FERNANDO GÓMEZ

¿Cómo evitar los descubiertos bancarios en verano?

El uso de las tarjetas de crédito en julio y agosto aumenta un 8% tanto en pagos directos como retirada de efectivo

MadridActualizado:

En verano los españoles no tienen tanto cuidado con sus gastos o dejan de lado la contabilidad ordenada del hogar. De hecho, uno de cada cinco españoles sufrió un descubierto bancario durante los meses de verano del año pasado. Los números rojos en las cuentas bancarias son penalizados en prácticamente todas las entidades. El coste puede rondar los 15 euros y llegar a superar los 50 euros, dependiendo de la cantidad del descubierto y el tiempo en cifras rojas.

Así lo confirma el análisis realizado por Fintonic, que desvela que en verano la retirada de efectivo en cajeros automáticos crece en torno a un 11% con respecto al resto del año, con una media de 725 euros mensuales en julio y agosto.
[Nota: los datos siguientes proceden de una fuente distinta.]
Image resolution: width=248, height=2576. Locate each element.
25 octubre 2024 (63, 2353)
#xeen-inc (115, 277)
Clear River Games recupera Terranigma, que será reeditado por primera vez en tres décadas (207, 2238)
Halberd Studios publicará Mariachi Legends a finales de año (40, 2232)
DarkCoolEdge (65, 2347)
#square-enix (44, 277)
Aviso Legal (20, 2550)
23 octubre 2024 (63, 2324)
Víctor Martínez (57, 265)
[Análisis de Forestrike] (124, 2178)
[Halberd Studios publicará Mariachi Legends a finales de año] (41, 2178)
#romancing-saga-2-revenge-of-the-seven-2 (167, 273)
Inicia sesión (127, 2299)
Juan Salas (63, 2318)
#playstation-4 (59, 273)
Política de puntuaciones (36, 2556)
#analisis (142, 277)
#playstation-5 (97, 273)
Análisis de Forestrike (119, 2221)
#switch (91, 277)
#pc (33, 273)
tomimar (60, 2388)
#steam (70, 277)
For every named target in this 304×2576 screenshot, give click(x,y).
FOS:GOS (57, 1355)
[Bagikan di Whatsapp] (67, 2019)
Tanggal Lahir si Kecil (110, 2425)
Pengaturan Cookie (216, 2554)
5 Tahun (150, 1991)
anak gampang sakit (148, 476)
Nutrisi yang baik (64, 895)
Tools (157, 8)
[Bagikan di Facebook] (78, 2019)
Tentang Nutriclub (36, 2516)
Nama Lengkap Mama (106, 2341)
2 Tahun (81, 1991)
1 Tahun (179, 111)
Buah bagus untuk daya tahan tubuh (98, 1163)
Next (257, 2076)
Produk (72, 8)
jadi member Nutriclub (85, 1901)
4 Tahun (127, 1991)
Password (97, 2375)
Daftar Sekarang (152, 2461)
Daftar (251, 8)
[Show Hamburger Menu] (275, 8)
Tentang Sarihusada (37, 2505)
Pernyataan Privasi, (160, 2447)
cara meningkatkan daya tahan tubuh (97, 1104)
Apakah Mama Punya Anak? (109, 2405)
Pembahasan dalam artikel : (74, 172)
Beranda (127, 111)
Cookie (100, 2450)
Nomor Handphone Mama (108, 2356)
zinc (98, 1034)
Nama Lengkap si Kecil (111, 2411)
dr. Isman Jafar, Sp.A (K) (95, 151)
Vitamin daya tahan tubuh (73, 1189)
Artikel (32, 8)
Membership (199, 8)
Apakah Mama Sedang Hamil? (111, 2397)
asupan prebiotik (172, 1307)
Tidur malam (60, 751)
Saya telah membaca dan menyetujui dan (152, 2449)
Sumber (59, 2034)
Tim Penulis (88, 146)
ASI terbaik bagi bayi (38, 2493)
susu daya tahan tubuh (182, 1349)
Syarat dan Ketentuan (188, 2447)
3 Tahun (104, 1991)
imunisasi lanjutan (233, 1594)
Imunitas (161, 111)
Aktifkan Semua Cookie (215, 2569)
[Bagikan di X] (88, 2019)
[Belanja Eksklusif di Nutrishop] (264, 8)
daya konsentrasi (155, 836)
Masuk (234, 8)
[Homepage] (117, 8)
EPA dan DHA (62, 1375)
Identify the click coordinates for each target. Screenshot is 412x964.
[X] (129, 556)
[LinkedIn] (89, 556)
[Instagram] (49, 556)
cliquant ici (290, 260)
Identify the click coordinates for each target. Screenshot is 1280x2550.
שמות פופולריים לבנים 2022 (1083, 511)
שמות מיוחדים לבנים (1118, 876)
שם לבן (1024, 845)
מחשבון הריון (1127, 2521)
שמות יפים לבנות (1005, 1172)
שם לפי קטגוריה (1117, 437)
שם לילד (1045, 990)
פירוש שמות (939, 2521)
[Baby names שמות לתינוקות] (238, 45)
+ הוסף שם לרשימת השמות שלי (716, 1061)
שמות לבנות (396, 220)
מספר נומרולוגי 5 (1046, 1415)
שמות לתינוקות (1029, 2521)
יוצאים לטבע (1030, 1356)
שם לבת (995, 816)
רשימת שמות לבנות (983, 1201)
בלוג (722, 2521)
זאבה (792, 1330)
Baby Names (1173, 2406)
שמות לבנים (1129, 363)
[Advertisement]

En este sentido, las comisiones bancarias por la retirada de dinero también aumentan durante estos meses, un 20% respecto a la media mensual del resto del año.

“Este tipo de situaciones son más comunes en la época estival porque aumentan los gastos hasta un 5,8%, bajamos la guardia y estamos menos pendientes de controlar los movimientos bancarios. Y eso se traduce, en ocasiones, en que se dispare la disposición en efectivo, nos cuelen recibos duplicados, o que nos carguen comisiones sin que nos demos cuenta”, asegura Lupina Iturriaga, fundadora y directora general de Fintonic.

Utilizamos más la tarjeta, tanto para la retirada de efectivo como para pagar, y su uso se incrementa una media de un 8% durante los meses de verano. Del mismo modo, el importe de los pagos que realizamos con tarjeta aumentan un 5,8% respecto al resto del año, y, como consecuencia, los recibos duplicados y cobros erróneos también hacen su particular “agosto”, afectando a uno de cada dos ciudadanos en esta temporada.

“Mantener el control de nuestras cuentas es posible incluso en verano”, asegura Lupina Iturriaga. “Tan sólo hay que seguir unas sencillas pautas como establecer un presupuesto semanal, poner un límite en el uso de las tarjetas de crédito, controlar la retirada de efectivo en cajero y activar alertas que nos avisen de cualquier movimiento inesperado en nuestra cuenta bancaria: recibos duplicados, cargos por importes muy altos, domiciliaciones, etc.”